Effects on the myocardium after intravenous administration of opioids are not significant in normal persons, vary with different opioid analgesic agents and vary with the hemodynamic state of the patient, state of hydration and sympathetic drive.
Opioids may influence the hypothalamic-pituitary-adrenal or -gonadal axes. Some changes that can be seen include an increase in serum prolactin, and decreases in plasma cortisol and testosterone. Clinical signs and symptoms may be manifest from these hormonal changes.
In vitro and animal studies indicate that opioids have a variety of effects on immune functions. The clinical significance of these findings is unknown.
At therapeutic plasma levels, hydromorphone is approximately 8-19% bound to plasma proteins. After an intravenous bolus dose, the steady state of volume of distribution [mean (%CV)] is 302.9 (32%) liters.
Hydromorphone is extensively metabolized via glucuronidation in the liver, with greater than 95% of the dose metabolized to hydromorphone-3-glucuronide along with minor amounts of 6-hydroxy reduction metabolites.
Only a small amount of the hydromorphone dose is excreted unchanged in the urine. Most of the dose is excreted as hydromorphone-3-glucuronide along with minor amounts of 6-hydroxy reduction metabolites. The systemic clearance is approximately 1.96 (20%) liters/minute. The terminal elimination half-life of hydromorphone after an intravenous dose is about 2.3 hours.
After oral administration of hydromorphone at a single 4 mg dose (2 mg hydromorphone immediate-release tablets), mean exposure to hydromorphone (Cmax and AUC∞) is increased 4-fold in patients with moderate (Child-Pugh Group B) hepatic impairment compared with subjects with normal hepatic function. Patients with moderate hepatic impairment should be started at one-fourth to one-half the recommended starting dose and closely monitored during dose titration. The pharmacokinetics of hydromorphone in patients with severe hepatic impairment has not been studied. A further increase in Cmax and AUC of hydromorphone in this group is expected and should be taken into consideration when selecting a starting dose [see Use In Specific Populations].
The pharmacokinetics of hydromorphone following an oral administration of hydromorphone at a single 4 mg dose (2 mg hydromorphone immediate-release tablets) are affected by renal impairment. Mean exposure to hydromorphone (Cmax and AUC0-∞) is increased by 2-fold in patients with moderate (CLcr = 40 - 60 mL/min) renal impairment and increased by 4-fold in patients with severe (CLcr < 30 mL/min) renal impairment compared with normal subjects (CLcr > 80 mL/min). In addition, in patients with severe renal impairment, hydromorphone appeared to be more slowly eliminated with a longer terminal elimination half-life (40 hr) compared to patients with normal renal function (15 hr). Start patients with renal impairment on one-fourth to one-half the usual starting dose depending on the degree of impairment. Patients with renal impairment should be closely monitored during dose titration [see Use In Specific Populations].

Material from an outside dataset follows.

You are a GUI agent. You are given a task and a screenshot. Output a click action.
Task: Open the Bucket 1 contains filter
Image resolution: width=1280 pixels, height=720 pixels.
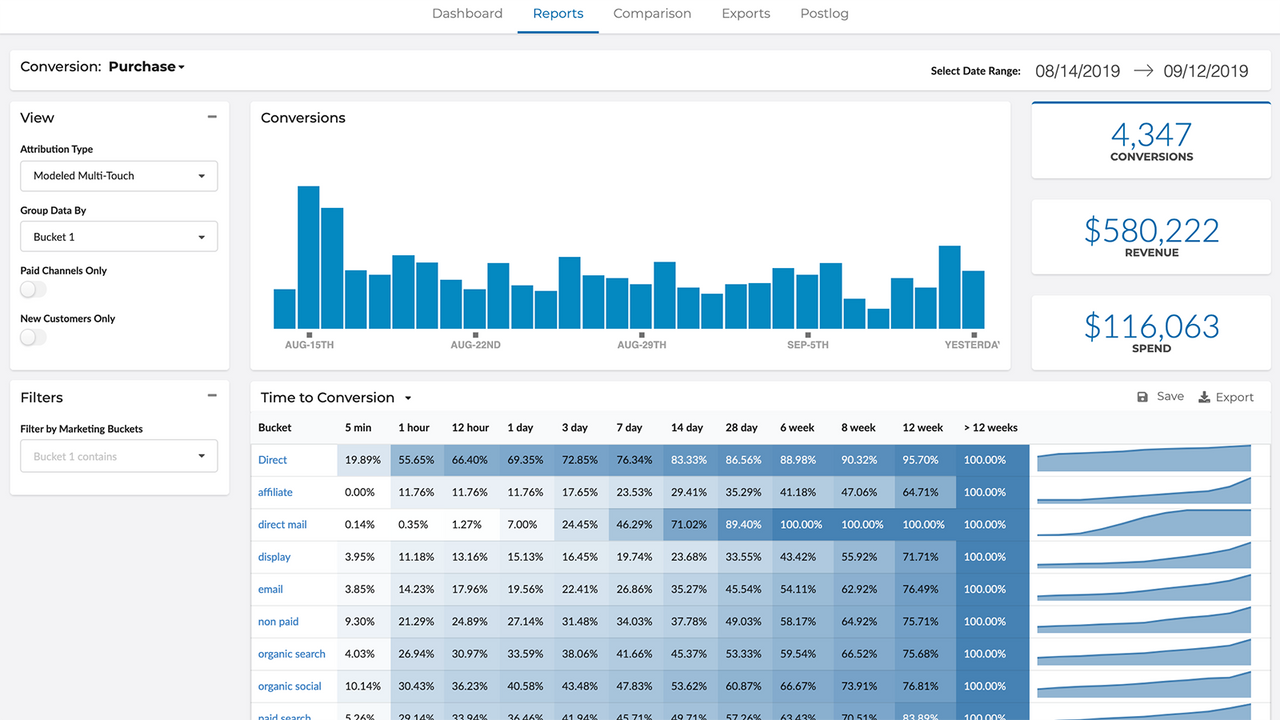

Pharmacokinetics of hydromorphone have not been evaluated in children.
In the geriatric population, age has no effect on the pharmacokinetics of hydromorphone.
Gender has little effect on the pharmacokinetics of hydromorphone. Females appear to have a higher Cmax (25%) than males with comparable AUC0-24 values. The difference observed in Cmax may not be clinically relevant.
The effect of race on hydromorphone pharmacokinetics has not been studied.
Hydromorphone crosses the placenta. Hydromorphone is also found in low levels in breast milk, and may cause respiratory compromise in newborns when administered during labor or delivery.
Analgesic effects of single doses of DILAUDID ORAL LIQUID administered to patients with post-surgical pain have been studied in double-blind controlled trials. In one study, both 5 mg and 10 mg of DILAUDID ORAL LIQUID provided significantly more analgesia than placebo.
No information provided. Please refer to the WARNINGS AND PRECAUTIONS section.